Thursday, February 14, 2008

The History of Me...



This is my father. I named one of my sons after him. i did that as soon as i knew baby A was a boy...and fate made sure that baby looks just like him. His mother, my grandma Mac, wanted to see him in the moving pictures. put him in acting classes and had several professional headshots done. I never met my grandmother. She died when he was 12 and i don't think he ever got over it. He didn't pursue it, not just because he was sent away to live with relatives and hollywood doesn't exist in the deep south, but because of his staggering grief, and anything that reminded him of her. He lived the very hard and short life of an alcoholic and died at age 49. i've done my best to get over him as well.

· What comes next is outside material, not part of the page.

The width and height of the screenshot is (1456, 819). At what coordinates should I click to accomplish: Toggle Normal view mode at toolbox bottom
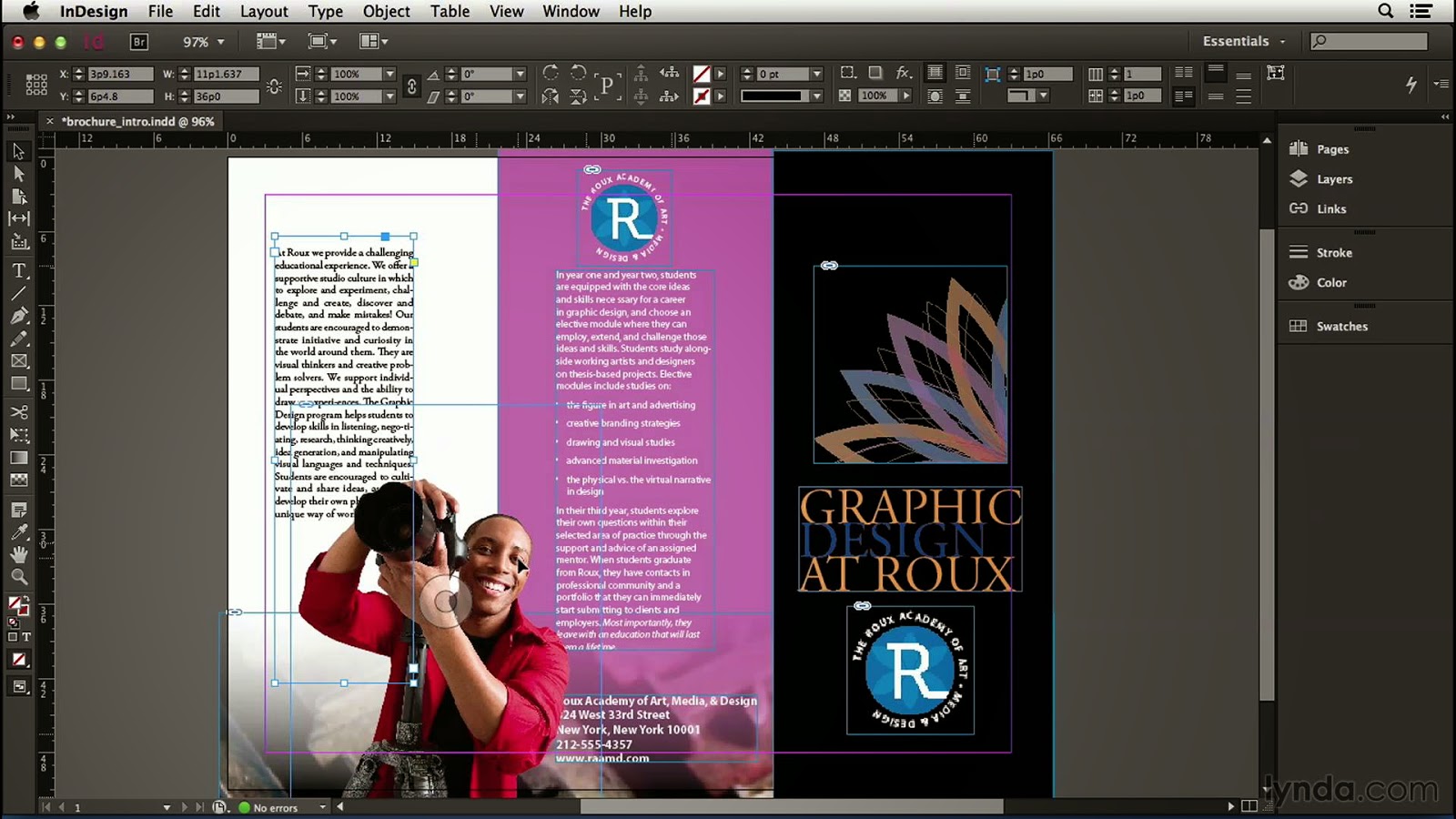[19, 686]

It has been 22 years now that i've been without a single social lubricant. The intervention happened in my late teens and while there have been many times i've questioned the self-title of alcoholic/addict, the idea of testing that theory has little, to no appeal. i've stepped away from the confines of AA for the most part but practice the principles and find other ways to quell my obsessive nature. when asked or rather, when i find myself in the company of a 'pusher', my reply is a simple, "no thank you, i've had enough".
when i was in early therapy, my dad showed up in all his sloppy drunk glory. there was a brief battle of where i would live...where the best and safest place for me because my mother and i had such a toxic relationship. my dear sweet pop. i think he just wanted to be the knight that came to save me. he wrote a letter because sometimes the words got caught behind his tongue. in true 17 year old fashion, i dismissed it...dismissed him...chided him for being dramatic. the best i could do is hug him and tell him i loved him, but sobriety would be hard fought and rarely won in his company. that was a difficult truth then...and probably more so now. i think now he believed we could save eachother.




many years later i came across the letter during a move. i read it aloud to a handful of friends that had just spent the better part of the day, lugging very large heavy things for me. it took me a long time to get through it because the words kept getting stuck behind my tongue...it said:




Dear Kristi,

This is no bullshit. I look inside you and see enough of myself that your present position scares me. I have always been an iconoclast, by always, I mean to the extent of my memory; which not too long ago was last weekend. Now I can remember a world that couldn’t be made right without my effort and when it looked like my effort wasn’t going to be enough, I went somewhere else. Into this place where I couldn’t be touched, where I was alright and the world was fucked up. That worked fine until I realized that I wasn’t the center of the universe and that whatever I did would really matter very little in the entire scope of things. Now comes a time when I want so very much for what I do to matter. I am sometimes sad, and sometimes angry because you would hurt someone who means so much to me – you. Maybe I am being selfish; like in the movies when it’s alright for some people to die because they aren’t the stars. To me you are a star, shining in the universe to fulfill my destiny, my very reason for existence.

If that’s too heavy for you, start your own goddamn destiny. And for the sake of those who love you, broaden your horizons beyond the scope of the next moment in the heartbeat of time. There is a world out there full of love and good, notwithstanding the shit you may have to wade through.

I love you Kris, live, come home with me and when the time is right – you can fly.